“ISIS is taking huge advantage of the current situation in Syria,” Ilham Ahmed told me, when we met in the north Syrian city of Hasakeh in mid-January. “In the recent time, there have been many attacks on checkpoints of the SDF (Syrian Democratic Forces). They are most active in the al Badiya area. There’s no security control there, and we have confirmed intelligence information of plans for an attack on the al-Hol camp to liberate the families there.”
Ahmed chairs the foreign relations department of the Autonomous Administration of North East Syria (AANES). This is the Kurdish-dominated de facto government with which the US and its allies aligned during the war against ISIS’s self-declared “Caliphate” between 2014 and 2019. That war was successfully prosecuted and ended with the fall of the town of Baghouz in the summer of 2019.
The security vacuum in Syria is an ideal environment for the return of Sunni jihadis
The fall of Baghouz brought to a close the five-year period in which Islamic State presided over a de facto sovereign area. It did not, however, mean the end of ISIS as an organization. It retained its leadership structure, its hardcore militants and supporters, and access to both weaponry and money. In subsequent years, it has been sporadically active in its heartland and birthplace, Iraq, in Syria and further afield. There are now indications that its activities are once more on the rise.
The revival of ISIS preceded the sudden fall of the Assad regime in December last year.

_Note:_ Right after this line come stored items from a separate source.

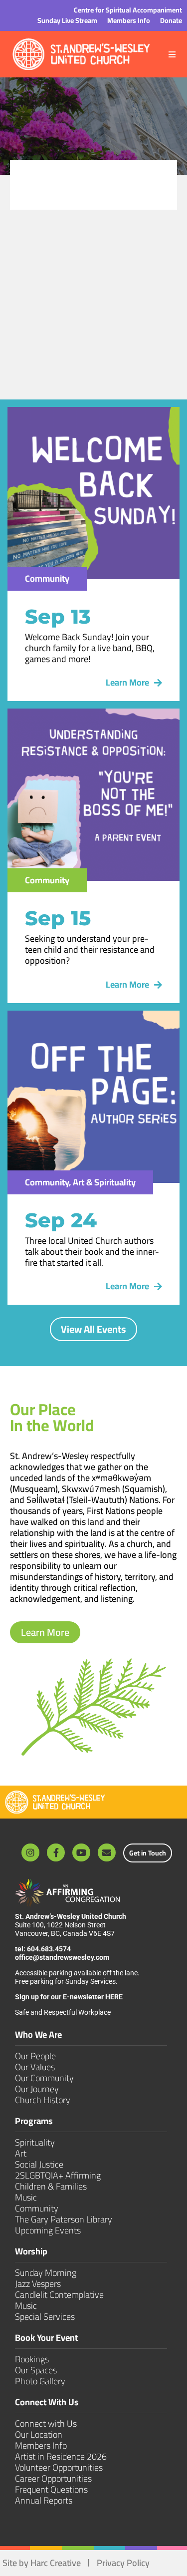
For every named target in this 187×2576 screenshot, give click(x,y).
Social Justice (39, 2164)
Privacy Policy (123, 2563)
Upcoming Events (48, 2230)
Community (36, 2208)
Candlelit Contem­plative (59, 2294)
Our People (35, 2056)
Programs (34, 2122)
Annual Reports (43, 2500)
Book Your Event (46, 2339)
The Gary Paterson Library (63, 2219)
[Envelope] (107, 1852)
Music (26, 2197)
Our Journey (37, 2089)
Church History (42, 2100)
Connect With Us (47, 2403)
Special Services (45, 2316)
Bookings (32, 2359)
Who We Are (38, 2036)
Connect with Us (46, 2423)
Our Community (44, 2078)
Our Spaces (36, 2370)
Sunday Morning (45, 2272)
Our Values (35, 2067)
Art (20, 2153)
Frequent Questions (51, 2489)
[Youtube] (81, 1852)
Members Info (41, 2445)
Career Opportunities (53, 2478)
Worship (31, 2252)
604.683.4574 (49, 1949)
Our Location (38, 2434)
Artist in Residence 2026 (61, 2456)
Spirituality (35, 2142)
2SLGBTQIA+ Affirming (58, 2175)
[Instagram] (30, 1852)
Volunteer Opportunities (59, 2467)
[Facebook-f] (56, 1852)
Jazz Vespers (38, 2283)
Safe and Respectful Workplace (63, 2012)
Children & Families (51, 2186)
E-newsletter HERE (93, 1997)
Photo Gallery (40, 2381)
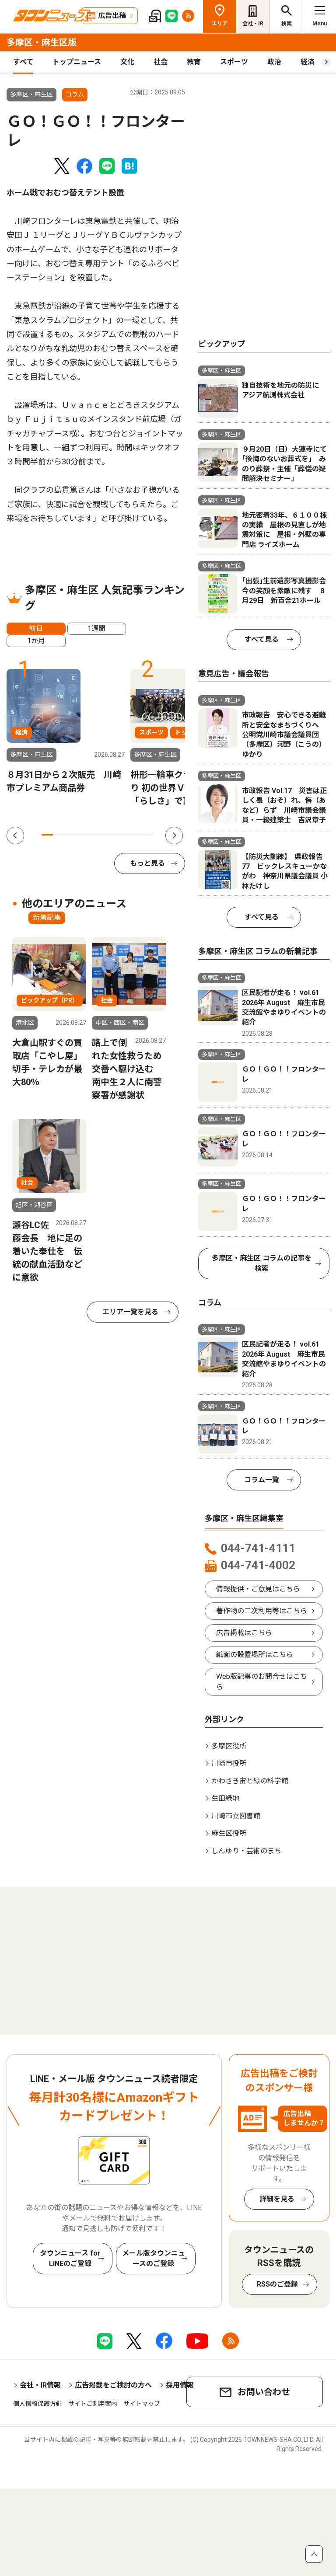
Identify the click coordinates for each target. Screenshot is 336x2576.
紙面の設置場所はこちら (254, 1654)
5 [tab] (92, 834)
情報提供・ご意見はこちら (258, 1589)
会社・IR (252, 24)
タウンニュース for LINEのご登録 (70, 2258)
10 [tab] (148, 834)
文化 (127, 62)
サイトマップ (141, 2403)
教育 (194, 62)
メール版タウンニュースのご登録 (153, 2258)
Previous (15, 835)
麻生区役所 (228, 1833)
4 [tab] (81, 834)
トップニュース (76, 62)
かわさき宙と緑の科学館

In the course of that year, attacks by the organization tripled in comparison to 2023. But a number of factors have emerged since the old regime’s fall which are serving to exacerbate the situation.
Firstly, the security vacuum in much of Syria is an ideal environment for the return of the Sunni jihadis. A few days after my conversation with Ilham Ahmed, I drove with a colleague across the Badiya desert, which she had cited as the main area of ISIS activity. The Badiya is a large desert area in Syria’s center.
We were on the way from the SDF-controlled area of Syria east of the Euphrates to the capital, Damascus. To get there, we crossed the Euphrates at Tabqa and shortly afterwards passed through the final checkpoint of the SDF. The distance from Tabqa to Homs is 225 kilometers. From the last SDF checkpoint until just a few kilometers from Homs, we encountered not a single position or checkpoint of the new Hayat Tahrir al-Sham (HTS) regime.
This is the security vacuum to which Ilham Ahmed was referring. The immediate danger resulting from it is that of robbery. Certain Beduin clans are known for their practice of swooping down on lone cars on the highway. But the empty desert also forms an ideal environment for the jihadis, whose relations with certain members of the Beduin in turn enable them to stay in the area and cross it safely. HTS, it is worth remembering, was an organization of around 40,000 members at the time that it took power in Damascus. The new authorities disbanded Assad’s police and security forces and are currently in the process of creating their own. In the meantime, ISIS is able to organize undisturbed in the vacuum.
The second matter of concern which Ilham Ahmed raised was that of ISIS prisoners and their families. In this regard, it should be noted that while HTS at times challenged ISIS and associated groups, it also emerges from the same ideological and organizational roots. In April 2024 I visited the al-Hol camp, which houses 37,000 family members of ISIS fighters. At that time, a senior official at the camp told me that the most common target destination for residents escaping the camp was the HTS-controlled enclave in Idlib. There have been cases where ISIS families escaping al-Hol took enslaved Yazidis with them, secure in the knowledge that in the HTS area, this arrangement could continue undisturbed.
Now, of course, the HTS area of control, at least nominally, comprises the entirety of Syria. Visiting the teeming al-Hol camp again in January, I was told by a senior official there that tensions rose in the camp in the days following Assad’s fall, with residents declaring Syria to be “liberated” and anticipating their own imminent freeing at the hands of HTS. In subsequent days, residents began to tell staff members “it’s close,” (“Qariban” in Arabic), referring to their belief in their imminent liberation.
As of now, the new HTS government is demanding that the SDF hand over administration of the camps to the Damascus authorities. This does not appear immediately imminent. But all indications are that the Trump administration plans to withdraw the 2,000 US service personnel currently located in the Kurdish-controlled area in the not too distant future. If these forces are withdrawn, the SDF is likely to have little choice but to negotiate its own demise with the authorities in Damascus. The prospect will then arise of ISIS prisoners being guarded by their close ideological compatriots in HTS, which was until 2016 the official franchise of al-Qaeda in Syria. The disturbing implications of this are plain.
The first iteration of ISIS was able to emerge and grow because of weak governance and instability in Iraq, and chaos in Syria. As of now, the group is reorganizing and measurably increasing activities in post-Assad Syria. It would be a mistake for the West to ignore this, or to assume that if allowed to continue unchecked it will remain confined to inside Syria’s borders.